What the task asks -> Reproduce the data starting with the line that contains "has width=1180, height=786." and going on through the line that contains "(x=79, y=24)", with "up chevron" changed to "upward chevron" and nothing else altered. Give only those lines.
╭─ Data for this exercise
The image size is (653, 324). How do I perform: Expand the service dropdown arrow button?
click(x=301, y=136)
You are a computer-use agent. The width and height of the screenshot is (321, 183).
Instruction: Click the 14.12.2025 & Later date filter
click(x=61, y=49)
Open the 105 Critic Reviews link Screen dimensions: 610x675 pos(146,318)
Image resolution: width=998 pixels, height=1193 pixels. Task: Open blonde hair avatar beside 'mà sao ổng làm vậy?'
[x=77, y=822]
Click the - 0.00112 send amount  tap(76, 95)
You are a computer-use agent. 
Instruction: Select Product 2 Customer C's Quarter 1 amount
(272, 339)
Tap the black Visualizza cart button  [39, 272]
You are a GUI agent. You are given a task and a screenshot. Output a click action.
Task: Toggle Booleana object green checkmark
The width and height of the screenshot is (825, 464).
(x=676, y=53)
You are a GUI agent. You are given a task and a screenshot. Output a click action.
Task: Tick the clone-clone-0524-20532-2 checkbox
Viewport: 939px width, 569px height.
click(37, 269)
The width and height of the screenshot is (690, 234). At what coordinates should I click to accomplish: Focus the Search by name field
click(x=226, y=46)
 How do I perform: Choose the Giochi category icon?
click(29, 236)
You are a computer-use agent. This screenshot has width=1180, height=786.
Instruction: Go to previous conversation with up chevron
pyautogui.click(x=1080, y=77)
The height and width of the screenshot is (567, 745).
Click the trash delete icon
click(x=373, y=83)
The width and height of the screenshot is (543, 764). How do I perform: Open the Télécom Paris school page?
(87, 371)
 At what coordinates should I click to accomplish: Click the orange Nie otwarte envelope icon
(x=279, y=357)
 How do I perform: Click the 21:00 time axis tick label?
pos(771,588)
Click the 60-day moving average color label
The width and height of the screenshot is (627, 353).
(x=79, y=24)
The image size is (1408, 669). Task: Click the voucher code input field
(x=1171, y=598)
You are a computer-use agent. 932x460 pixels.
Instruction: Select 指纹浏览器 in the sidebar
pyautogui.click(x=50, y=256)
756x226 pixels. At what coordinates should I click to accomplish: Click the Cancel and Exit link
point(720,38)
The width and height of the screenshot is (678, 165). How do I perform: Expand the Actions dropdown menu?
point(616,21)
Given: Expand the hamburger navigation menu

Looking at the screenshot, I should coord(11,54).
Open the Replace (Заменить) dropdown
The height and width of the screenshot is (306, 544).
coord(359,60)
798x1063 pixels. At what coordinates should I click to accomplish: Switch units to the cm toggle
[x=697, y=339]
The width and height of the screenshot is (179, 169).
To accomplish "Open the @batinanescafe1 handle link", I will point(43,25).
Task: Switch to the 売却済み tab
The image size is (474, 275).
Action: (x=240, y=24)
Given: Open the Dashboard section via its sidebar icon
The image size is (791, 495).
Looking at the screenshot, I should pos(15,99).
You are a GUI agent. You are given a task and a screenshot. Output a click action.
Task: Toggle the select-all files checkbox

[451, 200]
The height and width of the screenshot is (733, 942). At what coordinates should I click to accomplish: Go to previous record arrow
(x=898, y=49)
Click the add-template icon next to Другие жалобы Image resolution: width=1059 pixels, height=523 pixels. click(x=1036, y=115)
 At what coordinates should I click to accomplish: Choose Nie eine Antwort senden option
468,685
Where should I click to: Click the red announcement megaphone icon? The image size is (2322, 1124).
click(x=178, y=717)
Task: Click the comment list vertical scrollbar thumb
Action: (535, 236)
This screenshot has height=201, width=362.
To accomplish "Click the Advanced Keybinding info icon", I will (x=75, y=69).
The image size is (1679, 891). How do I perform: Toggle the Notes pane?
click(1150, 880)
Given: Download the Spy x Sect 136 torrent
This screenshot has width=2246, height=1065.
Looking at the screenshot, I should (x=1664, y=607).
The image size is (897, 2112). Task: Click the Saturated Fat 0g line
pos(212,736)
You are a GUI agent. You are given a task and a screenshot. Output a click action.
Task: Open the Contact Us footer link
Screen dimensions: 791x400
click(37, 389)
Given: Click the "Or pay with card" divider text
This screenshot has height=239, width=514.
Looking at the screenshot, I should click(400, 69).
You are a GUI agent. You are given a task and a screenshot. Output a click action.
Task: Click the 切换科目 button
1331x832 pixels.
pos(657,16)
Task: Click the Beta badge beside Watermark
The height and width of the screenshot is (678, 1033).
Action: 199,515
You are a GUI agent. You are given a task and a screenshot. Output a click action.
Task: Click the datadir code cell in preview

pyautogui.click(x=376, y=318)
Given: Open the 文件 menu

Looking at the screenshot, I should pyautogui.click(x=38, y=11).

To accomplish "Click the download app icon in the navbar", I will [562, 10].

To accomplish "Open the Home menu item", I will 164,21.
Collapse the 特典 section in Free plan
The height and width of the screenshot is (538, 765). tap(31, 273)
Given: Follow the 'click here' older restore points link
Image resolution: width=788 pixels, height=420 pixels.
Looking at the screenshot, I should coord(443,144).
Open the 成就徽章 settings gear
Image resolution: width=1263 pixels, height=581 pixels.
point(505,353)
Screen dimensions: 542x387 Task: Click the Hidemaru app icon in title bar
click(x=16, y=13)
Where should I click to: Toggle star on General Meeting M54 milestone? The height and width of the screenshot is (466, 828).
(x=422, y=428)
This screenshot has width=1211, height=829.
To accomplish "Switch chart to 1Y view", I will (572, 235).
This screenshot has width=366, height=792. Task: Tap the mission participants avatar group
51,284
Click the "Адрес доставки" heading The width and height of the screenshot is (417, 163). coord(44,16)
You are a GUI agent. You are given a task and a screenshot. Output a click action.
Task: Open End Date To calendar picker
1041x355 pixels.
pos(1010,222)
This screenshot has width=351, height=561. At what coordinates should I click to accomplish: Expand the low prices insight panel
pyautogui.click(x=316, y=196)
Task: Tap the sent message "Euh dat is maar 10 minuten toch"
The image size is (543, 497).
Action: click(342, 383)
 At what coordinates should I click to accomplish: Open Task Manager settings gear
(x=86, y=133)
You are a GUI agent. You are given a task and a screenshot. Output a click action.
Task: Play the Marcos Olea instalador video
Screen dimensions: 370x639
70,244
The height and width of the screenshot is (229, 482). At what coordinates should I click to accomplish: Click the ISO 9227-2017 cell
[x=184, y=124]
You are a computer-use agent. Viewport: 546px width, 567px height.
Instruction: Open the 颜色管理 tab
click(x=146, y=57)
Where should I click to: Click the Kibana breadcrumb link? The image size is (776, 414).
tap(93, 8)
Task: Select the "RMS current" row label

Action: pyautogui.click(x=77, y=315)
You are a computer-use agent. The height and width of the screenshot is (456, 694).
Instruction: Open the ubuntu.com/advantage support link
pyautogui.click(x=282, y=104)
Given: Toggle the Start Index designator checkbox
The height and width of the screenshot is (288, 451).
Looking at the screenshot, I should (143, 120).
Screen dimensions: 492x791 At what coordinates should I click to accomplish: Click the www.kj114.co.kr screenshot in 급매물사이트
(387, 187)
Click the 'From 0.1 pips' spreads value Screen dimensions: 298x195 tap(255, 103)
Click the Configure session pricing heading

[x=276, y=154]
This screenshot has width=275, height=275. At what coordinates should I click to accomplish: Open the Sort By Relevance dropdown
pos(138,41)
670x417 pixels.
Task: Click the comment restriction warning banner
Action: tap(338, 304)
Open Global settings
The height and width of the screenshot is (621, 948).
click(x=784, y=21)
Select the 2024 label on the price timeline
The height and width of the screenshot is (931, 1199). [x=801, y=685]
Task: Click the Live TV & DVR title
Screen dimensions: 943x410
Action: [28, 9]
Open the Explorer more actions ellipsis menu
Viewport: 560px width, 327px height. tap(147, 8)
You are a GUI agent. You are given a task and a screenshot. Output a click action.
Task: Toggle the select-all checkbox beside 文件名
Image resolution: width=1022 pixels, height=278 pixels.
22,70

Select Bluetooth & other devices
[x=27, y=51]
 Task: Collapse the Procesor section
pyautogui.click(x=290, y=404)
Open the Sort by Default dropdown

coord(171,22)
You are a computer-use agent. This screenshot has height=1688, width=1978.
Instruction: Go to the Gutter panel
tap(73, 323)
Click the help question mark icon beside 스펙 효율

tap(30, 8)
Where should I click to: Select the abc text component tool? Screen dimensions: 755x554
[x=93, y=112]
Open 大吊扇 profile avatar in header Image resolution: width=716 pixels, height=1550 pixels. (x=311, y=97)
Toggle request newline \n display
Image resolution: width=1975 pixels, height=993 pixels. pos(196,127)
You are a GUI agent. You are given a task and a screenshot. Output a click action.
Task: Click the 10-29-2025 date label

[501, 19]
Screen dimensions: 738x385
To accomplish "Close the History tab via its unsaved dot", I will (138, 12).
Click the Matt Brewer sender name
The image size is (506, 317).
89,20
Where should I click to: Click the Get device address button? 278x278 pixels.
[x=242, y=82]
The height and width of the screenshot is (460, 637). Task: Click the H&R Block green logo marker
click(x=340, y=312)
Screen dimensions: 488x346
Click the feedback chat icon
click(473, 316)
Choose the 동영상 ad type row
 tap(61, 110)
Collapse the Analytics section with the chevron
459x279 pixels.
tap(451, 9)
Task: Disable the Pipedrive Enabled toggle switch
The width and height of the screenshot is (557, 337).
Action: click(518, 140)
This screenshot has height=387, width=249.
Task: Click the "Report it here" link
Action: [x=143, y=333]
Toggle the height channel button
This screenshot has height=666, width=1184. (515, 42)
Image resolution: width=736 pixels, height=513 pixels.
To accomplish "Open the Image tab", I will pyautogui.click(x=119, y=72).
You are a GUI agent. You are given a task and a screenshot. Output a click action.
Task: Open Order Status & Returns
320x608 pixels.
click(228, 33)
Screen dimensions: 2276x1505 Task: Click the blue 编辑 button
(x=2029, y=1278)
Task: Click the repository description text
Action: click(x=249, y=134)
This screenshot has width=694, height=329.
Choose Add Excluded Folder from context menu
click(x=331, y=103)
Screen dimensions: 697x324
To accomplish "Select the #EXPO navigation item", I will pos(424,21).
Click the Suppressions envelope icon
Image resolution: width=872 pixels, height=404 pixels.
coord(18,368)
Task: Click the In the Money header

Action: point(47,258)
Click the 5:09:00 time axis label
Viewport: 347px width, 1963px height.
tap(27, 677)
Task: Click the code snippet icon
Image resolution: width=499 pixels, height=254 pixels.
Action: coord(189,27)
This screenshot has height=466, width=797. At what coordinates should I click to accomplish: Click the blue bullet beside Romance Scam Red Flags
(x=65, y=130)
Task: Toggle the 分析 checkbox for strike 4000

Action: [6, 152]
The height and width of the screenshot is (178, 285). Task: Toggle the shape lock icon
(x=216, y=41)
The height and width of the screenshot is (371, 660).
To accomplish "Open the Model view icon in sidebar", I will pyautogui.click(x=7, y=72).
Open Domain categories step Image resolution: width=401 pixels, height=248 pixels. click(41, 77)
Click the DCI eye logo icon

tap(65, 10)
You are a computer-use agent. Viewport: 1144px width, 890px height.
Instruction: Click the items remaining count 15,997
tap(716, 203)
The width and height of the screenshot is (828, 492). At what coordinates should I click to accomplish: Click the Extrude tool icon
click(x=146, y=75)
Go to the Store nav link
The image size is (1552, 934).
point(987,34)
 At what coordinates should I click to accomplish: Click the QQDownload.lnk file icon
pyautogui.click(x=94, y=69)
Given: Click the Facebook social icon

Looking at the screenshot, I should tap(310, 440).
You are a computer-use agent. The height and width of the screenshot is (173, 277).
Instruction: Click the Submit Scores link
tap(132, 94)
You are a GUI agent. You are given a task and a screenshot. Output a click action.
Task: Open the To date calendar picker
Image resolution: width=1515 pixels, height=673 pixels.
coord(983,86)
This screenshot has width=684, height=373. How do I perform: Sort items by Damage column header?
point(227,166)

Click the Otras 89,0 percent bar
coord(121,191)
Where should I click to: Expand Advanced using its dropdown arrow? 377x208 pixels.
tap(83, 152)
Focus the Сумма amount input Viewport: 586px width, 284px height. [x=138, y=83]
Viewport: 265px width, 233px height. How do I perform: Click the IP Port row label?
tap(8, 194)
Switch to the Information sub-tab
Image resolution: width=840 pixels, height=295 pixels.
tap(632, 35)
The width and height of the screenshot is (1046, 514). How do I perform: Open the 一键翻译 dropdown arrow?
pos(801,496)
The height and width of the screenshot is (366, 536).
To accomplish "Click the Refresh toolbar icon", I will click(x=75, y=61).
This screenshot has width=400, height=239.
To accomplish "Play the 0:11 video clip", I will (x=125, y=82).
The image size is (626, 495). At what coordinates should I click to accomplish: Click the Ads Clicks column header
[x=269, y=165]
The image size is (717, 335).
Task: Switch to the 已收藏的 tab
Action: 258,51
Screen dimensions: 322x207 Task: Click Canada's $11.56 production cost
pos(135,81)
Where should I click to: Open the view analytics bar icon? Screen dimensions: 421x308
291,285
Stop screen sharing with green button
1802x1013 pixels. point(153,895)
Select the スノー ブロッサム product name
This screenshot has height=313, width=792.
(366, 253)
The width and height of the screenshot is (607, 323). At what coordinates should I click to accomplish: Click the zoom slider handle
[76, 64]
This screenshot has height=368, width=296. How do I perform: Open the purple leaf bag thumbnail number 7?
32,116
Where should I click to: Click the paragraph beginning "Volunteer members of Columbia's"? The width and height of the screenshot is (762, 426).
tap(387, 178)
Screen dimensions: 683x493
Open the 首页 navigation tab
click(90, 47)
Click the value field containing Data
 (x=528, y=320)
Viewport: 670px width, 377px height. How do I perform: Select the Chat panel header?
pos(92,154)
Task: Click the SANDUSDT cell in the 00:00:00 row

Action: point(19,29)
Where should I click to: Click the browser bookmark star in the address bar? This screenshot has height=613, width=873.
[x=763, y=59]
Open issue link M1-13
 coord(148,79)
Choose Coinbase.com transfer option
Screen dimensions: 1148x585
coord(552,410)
╰─
Answer to this task ->
You are a computer-use agent. This screenshot has width=1180, height=786.
Instruction: Go to previous conversation with upward chevron
pyautogui.click(x=1080, y=77)
The height and width of the screenshot is (567, 745).
Click the trash delete icon
click(x=373, y=83)
The width and height of the screenshot is (543, 764). How do I perform: Open the Télécom Paris school page?
(87, 371)
 At what coordinates should I click to accomplish: Click the orange Nie otwarte envelope icon
(x=279, y=357)
 How do I perform: Click the 21:00 time axis tick label?
pos(771,588)
Click the 60-day moving average color label
The width and height of the screenshot is (627, 353).
(x=79, y=24)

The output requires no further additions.